Hypnotherapy and psychoanalytic therapy were found to be used in less than 1% of hospitalized schizophrenic patients. Of the few who receive these therapies, most of them are being treated in the private facilities.
The judgements obtained view psychotherapy as more or just as effective as the vocational, recreational, occupational and milieu therapies, and on a par with ECT and insulin coma therapy. Pharmacotherapy is viewed as the superior treatment. The majority of respondents favor (in emphatic terms) somatic therapy in the treatment of schizophrenia. The data suggests that psychotherapy is infrequently employed as the primary or sole treatment. As an adjunct to other methods it enjoys wider (though limited) popularity and acceptance.
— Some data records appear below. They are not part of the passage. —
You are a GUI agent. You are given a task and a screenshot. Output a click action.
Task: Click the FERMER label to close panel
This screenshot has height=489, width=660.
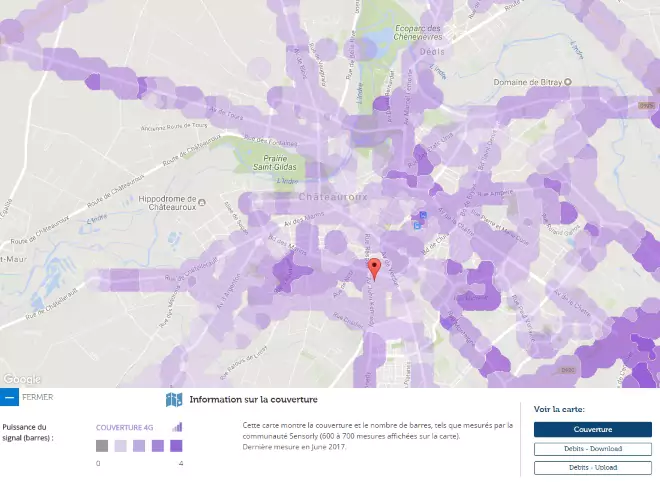[x=37, y=397]
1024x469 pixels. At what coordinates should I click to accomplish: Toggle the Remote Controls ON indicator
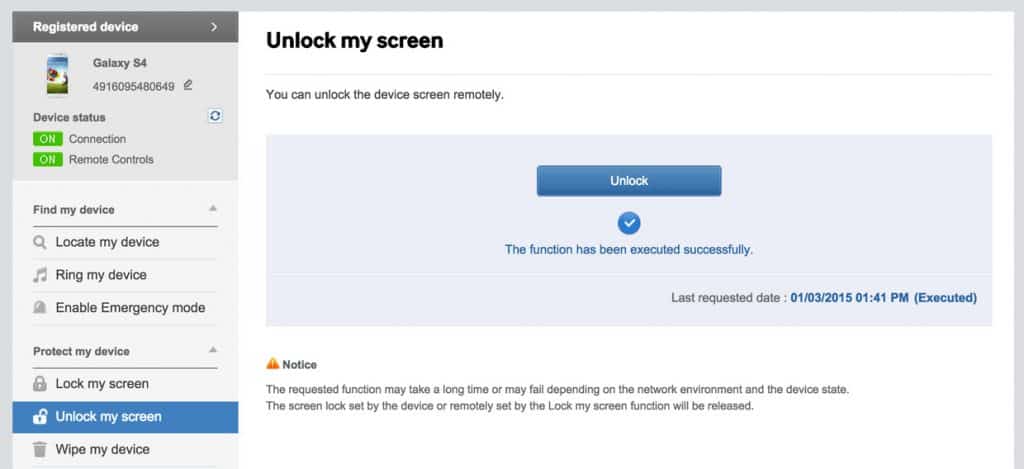point(48,159)
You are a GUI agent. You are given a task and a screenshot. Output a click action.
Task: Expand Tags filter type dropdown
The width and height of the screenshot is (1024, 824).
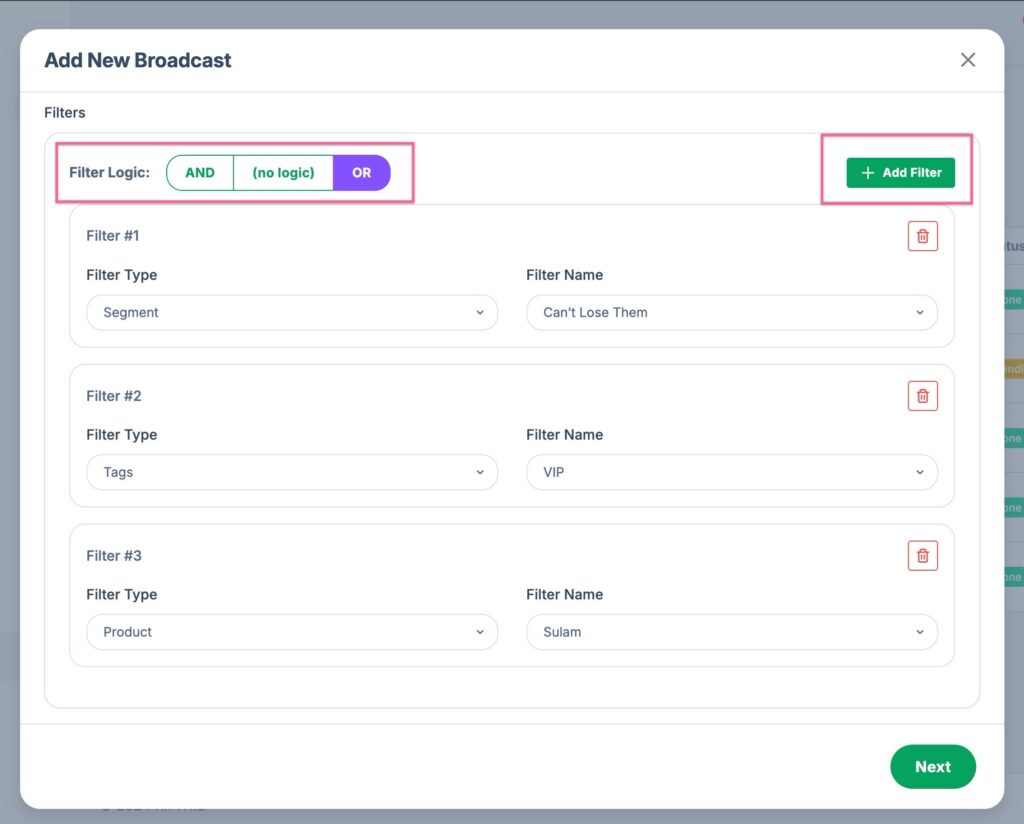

This survey indicates that psychotherapy, in the treatment of hospitalized schizophrenics, is not used as extensively as other forms of therapy. The consensus suggests that it has little value as the sole method of treatment and that its merits may be only as an adjunct to the somatic therapies. Psychopharmacotherapy appears to be the treatment of choice for this group of patients, and this is reflected in the relatively small proportion of hospitalized schizophrenics receiving psychotherapy at any phase of their illness. An inference from the data may well be that the type of schizophrenic process found in the chronically hospitalized patients is not generally responsive in a major way to psychotherapy. Additional factors obviously are large caseloads and limited trained personnel to carry out psychotherapy. The small or private hospitals report a much more frequent use of psychotherapy.
The findings of this preliminary survey describe in a general way a nationwide picture of the use of psychotherapy in the treatment of hospitalized schizophrenics and the attitudes, whatever their derivatives, towards its usefulness. Studies of a more definitive nature will doubtlessly become increasingly available. Even more necessary will be studies of the types of patients treated with psychotherapy, an exploration of the nature of the psychotherapy employed, and a more refined analysis of the derivatives of attitudes regarding the efficacy of psychotherapy.